*** Information ***

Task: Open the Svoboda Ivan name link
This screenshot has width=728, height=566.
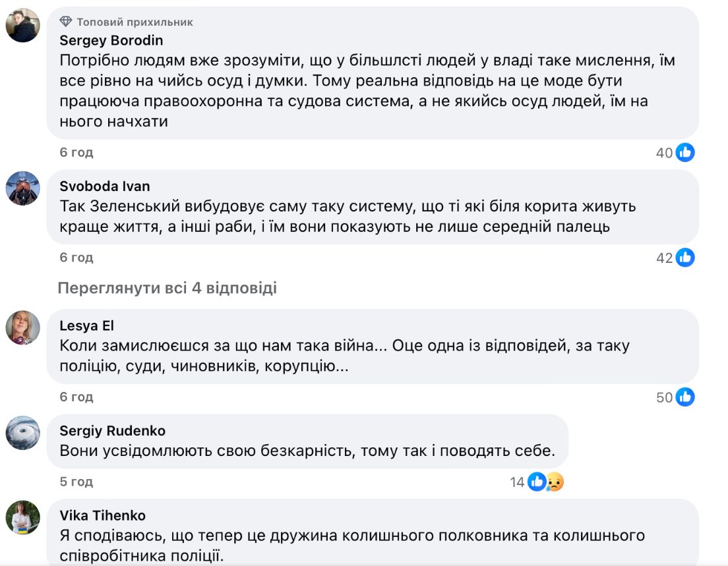Action: click(x=105, y=186)
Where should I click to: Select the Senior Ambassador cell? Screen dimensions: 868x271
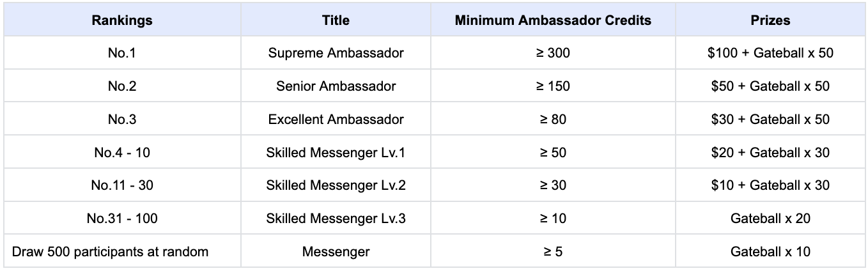(336, 86)
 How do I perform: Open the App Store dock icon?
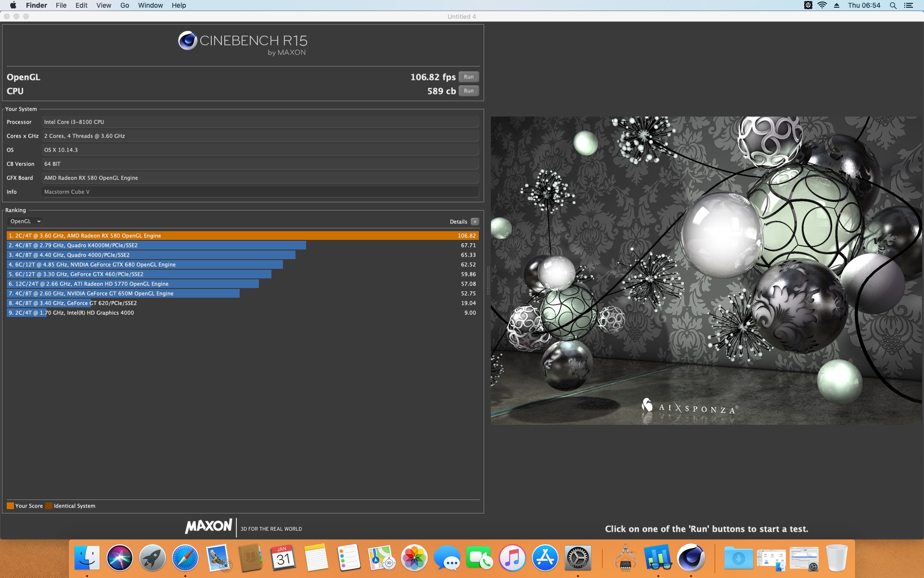pos(545,558)
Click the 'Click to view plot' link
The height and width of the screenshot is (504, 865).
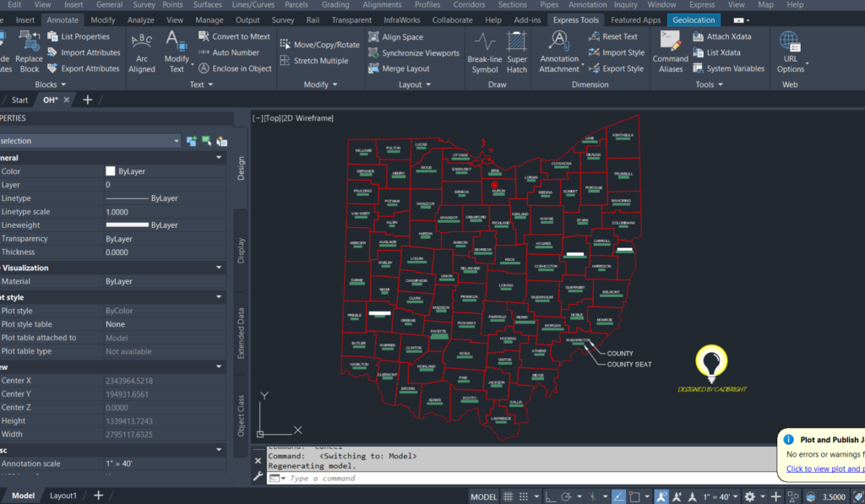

*** End of Information ***

**Your objective:**
Above are the records; copy every line in them that holds the word "link".

**Task solution:**
Task: Open the Svoboda Ivan name link
Click the 'Click to view plot' link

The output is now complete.